Ferkans — Interactive Telecom Tutor

PhaseLift — Convex Relaxation via Semidefinite Programming

The first rigorous approach to phase retrieval with provable guarantees is PhaseLift (Candes, Strohmer, and Voroninski, 2013). The key idea is lifting: reformulate the quadratic measurements as linear measurements of a rank-1 matrix, then relax the rank constraint to a semidefinite program (SDP). This converts the non-linear, non-convex phase retrieval problem into a convex optimization problem.
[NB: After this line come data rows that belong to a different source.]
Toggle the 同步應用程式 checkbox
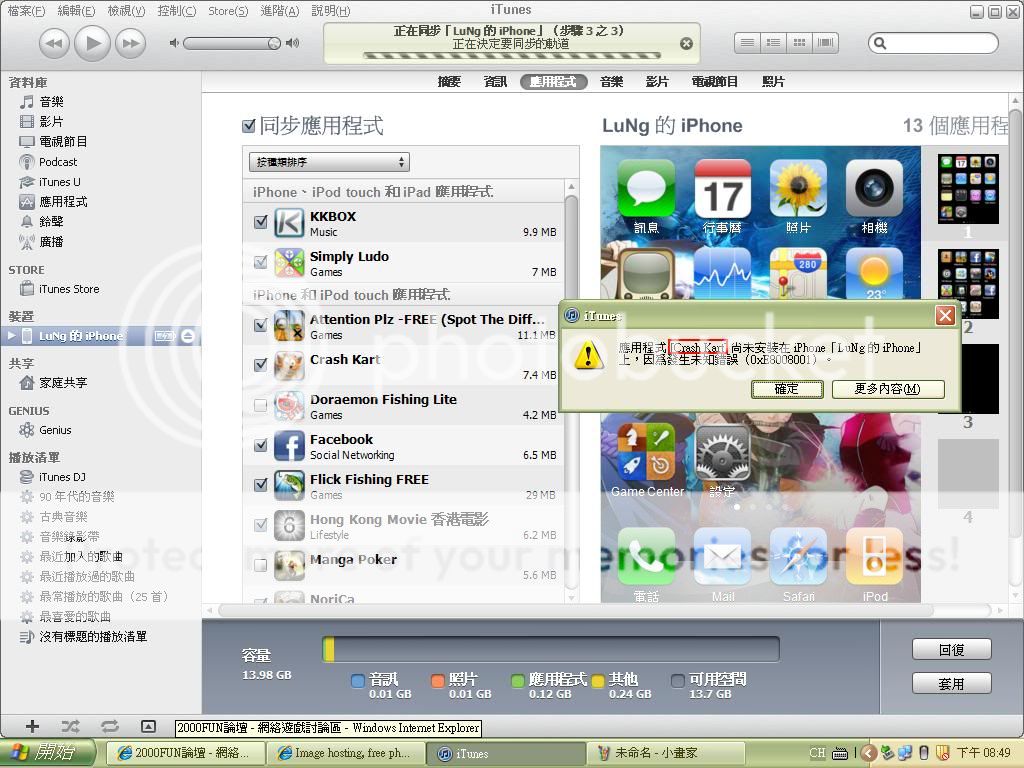click(250, 126)
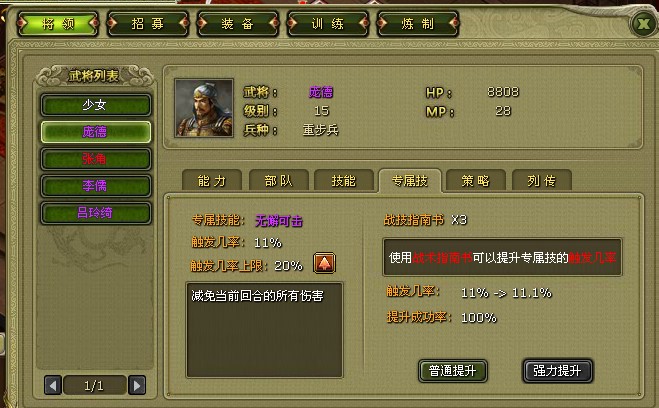Open the 训练 top menu
The image size is (659, 408).
[x=327, y=24]

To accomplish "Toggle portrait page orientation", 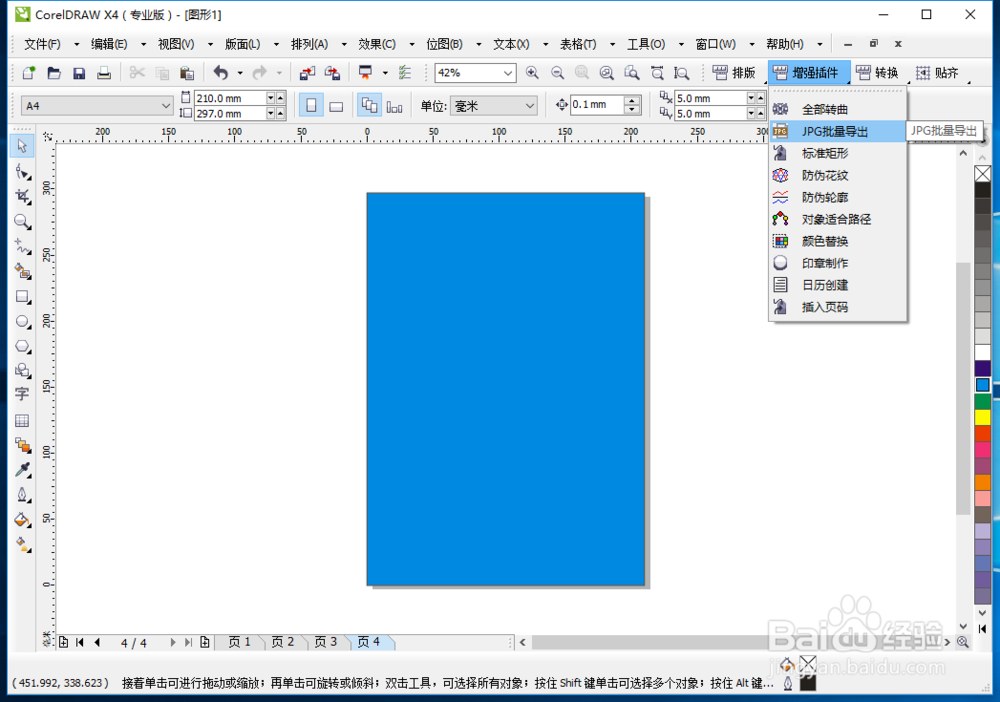I will pyautogui.click(x=312, y=105).
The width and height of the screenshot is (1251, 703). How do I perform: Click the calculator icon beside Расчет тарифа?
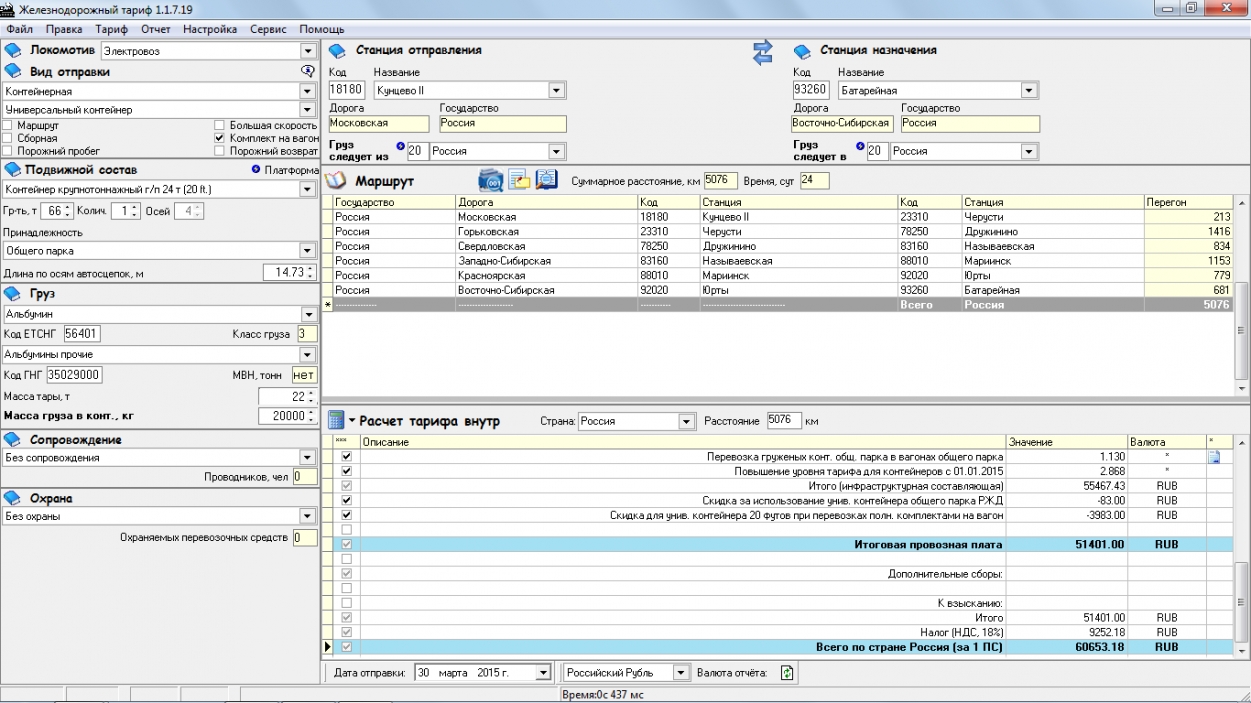click(336, 421)
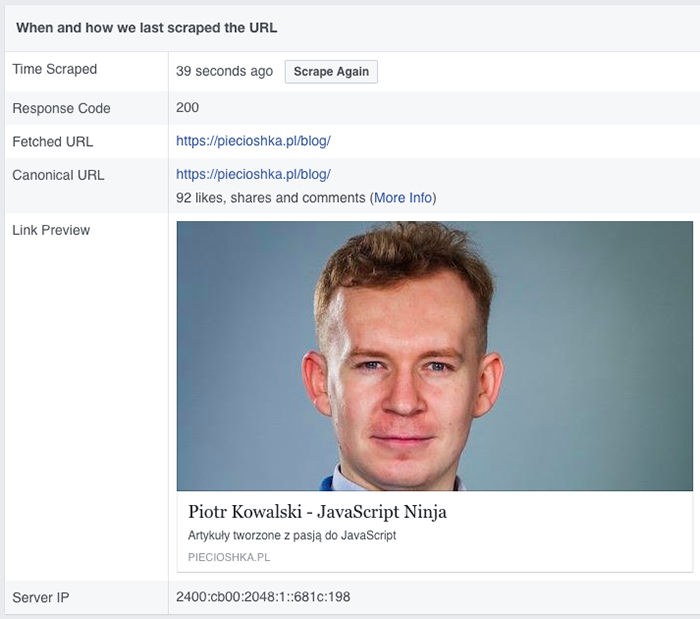Open the Fetched URL piecioshka.pl/blog link
This screenshot has height=619, width=700.
[253, 141]
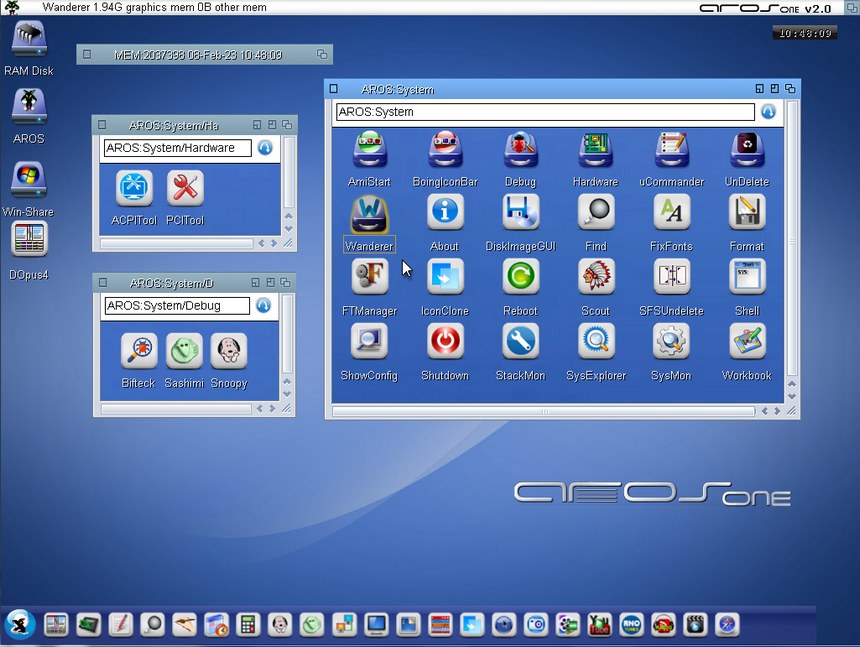Screen dimensions: 860x647
Task: Launch the Reboot icon
Action: click(520, 277)
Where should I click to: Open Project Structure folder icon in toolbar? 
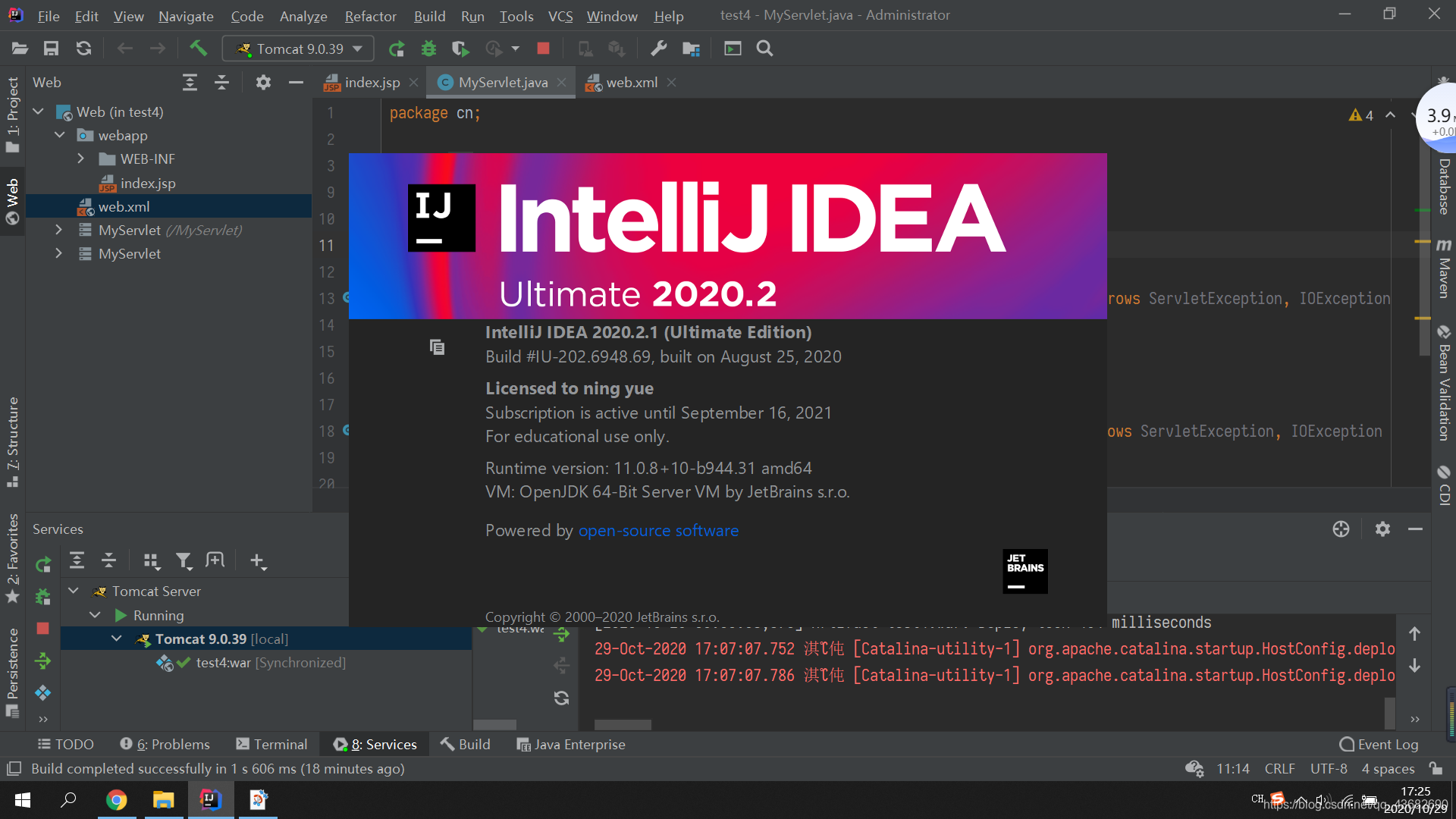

The point is that convexity buys us guaranteed global optimality — no local minima, no initialization sensitivity. The price is computational: we move from an $N$ -dimensional signal to an $N \times N$ matrix variable.

Definition:
The Lifting Trick

The intensity measurement $y_i = |\langle \mathbf{a}_i, \mathbf{x}\rangle|^2$ can be rewritten as:

$y_i = \mathbf{a}_i^H \mathbf{x}\mathbf{x}^H \mathbf{a}_i = \text{tr}(\mathbf{a}_i\mathbf{a}_i^H \mathbf{X}) = \text{tr}(\mathbf{A}_i \mathbf{X}),$

where $\mathbf{X} = \mathbf{x}\mathbf{x}^H \in \mathbb{C}^{N \times N}$ and $\mathbf{A}_i = \mathbf{a}_i\mathbf{a}_i^H$ .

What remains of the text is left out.